→ Exercise prompt:
Once every line containing "church" has been counted, report the total for the data and nothing else.

________________________

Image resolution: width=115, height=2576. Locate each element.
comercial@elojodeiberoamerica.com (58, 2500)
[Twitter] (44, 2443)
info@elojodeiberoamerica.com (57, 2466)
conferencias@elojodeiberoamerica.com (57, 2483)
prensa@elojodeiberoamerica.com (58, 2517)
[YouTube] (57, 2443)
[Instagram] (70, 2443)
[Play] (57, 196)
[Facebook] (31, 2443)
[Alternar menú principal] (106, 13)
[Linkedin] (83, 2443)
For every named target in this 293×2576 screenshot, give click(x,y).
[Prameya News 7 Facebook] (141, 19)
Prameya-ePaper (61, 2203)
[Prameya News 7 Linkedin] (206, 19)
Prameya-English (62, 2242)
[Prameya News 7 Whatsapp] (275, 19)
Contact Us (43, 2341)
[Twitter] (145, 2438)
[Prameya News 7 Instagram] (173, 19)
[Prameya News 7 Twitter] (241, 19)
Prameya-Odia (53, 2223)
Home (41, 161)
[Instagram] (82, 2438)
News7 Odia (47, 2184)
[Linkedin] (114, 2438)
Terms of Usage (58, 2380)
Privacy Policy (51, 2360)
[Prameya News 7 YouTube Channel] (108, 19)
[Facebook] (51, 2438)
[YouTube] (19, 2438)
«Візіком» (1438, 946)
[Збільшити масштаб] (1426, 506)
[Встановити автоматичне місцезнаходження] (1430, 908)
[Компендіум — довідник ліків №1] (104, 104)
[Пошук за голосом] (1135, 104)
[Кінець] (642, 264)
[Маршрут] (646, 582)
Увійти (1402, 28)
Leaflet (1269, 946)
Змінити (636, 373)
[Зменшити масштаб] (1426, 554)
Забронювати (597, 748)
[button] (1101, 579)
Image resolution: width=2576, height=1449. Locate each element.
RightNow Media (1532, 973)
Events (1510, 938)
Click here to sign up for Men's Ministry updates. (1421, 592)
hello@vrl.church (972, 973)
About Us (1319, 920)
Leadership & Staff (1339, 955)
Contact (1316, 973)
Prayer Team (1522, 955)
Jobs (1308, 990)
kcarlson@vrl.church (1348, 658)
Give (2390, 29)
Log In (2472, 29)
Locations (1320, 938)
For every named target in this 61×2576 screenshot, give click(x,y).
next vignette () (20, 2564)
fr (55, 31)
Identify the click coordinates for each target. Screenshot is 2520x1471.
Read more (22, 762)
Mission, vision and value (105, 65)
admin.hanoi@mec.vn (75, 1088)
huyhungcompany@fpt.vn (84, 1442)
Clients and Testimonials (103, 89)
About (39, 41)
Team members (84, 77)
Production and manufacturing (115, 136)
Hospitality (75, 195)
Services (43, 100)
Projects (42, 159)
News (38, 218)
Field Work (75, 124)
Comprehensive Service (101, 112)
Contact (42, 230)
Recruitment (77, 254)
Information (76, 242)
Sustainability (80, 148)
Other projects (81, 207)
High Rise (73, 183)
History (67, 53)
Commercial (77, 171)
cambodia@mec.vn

________________________

→ Answer to this task:
2